On Wed, 7 Jan 2009, David Cantrell wrote:

On Sat, Dec 20, 2008 at 07:19:22PM +0000, Tom Anderson wrote:

While having fewer doors and more stairs. Which means it will have to wait
for longer at each stop, and so ...


The quicker boarding claim was demolished by the ASA in 2005:
http://news.bbc.co.uk/1/hi/england/london/4531057.stm


Firstly, please have the good grace not to trim posts so hard that i have
to wade through google groups to find out what was actually written.

Secondly, i hardly call it 'demolished' - for those interested in reading
sources rather than halfwit BBC reporters' praeses:

http://www.asa.org.uk/asa/adjudicati...ation_id=39734

While there are a few stops where lots of people get on and off -
bendies are quite clearly faster here - most stops aren't used anything
like that heavily so the number of doors makes no difference.


A bendy has a shorter dwell time if 10 more more passengers are boarding,
and longer if it's less than that.

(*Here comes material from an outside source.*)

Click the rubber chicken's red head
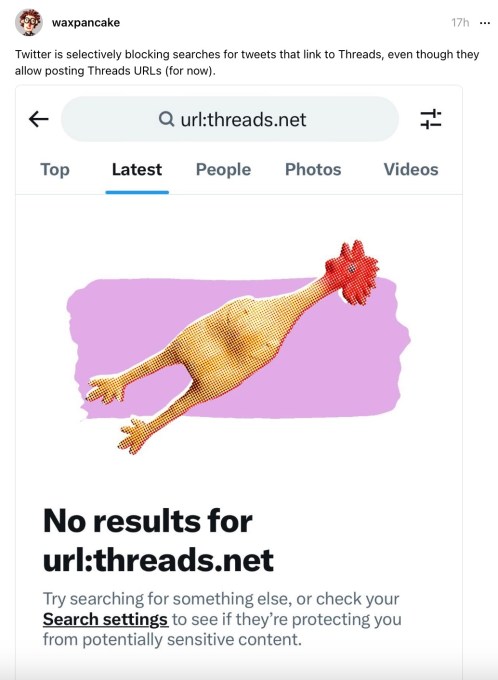Image resolution: width=498 pixels, height=680 pixels. (x=352, y=272)
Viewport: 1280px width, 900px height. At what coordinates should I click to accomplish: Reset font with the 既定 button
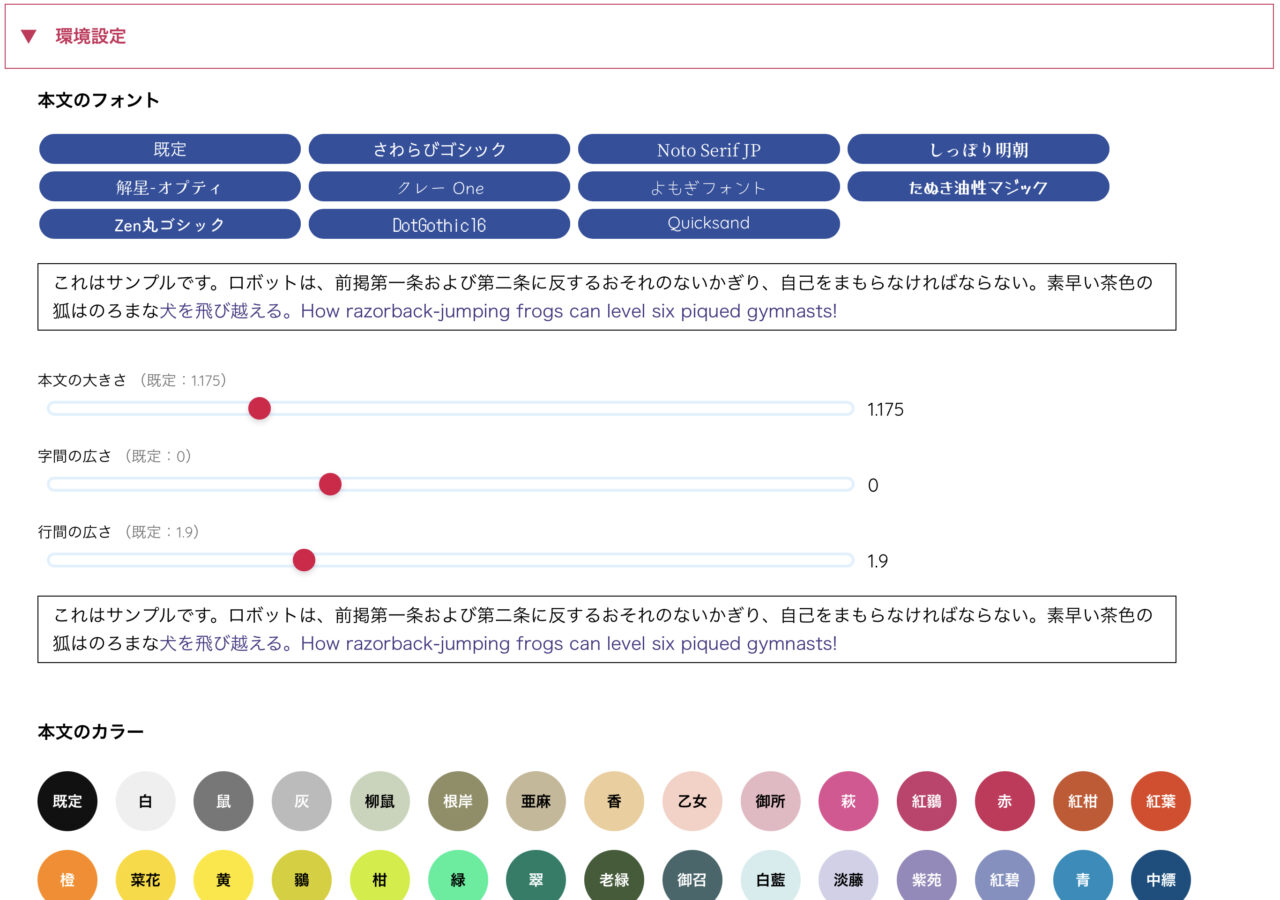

But that's compared to a routemaster,
not a blunderbus. The reason a bendy can take longer is because of the
kneeling suspension - the bus takes time to lower and raise itself at
stops, so that there's level boarding. The routemaster didn't do that. If
the new buses don't, then they may be able to retain that advantage.
However, if they have an engine at the front and a rear-wheel drive, as
we've been promised, then they'll have an axle, and won't be low-floor (no
matter what the concept sketches say), which means they probably will have
to kneel, in which case the advantage evaporates.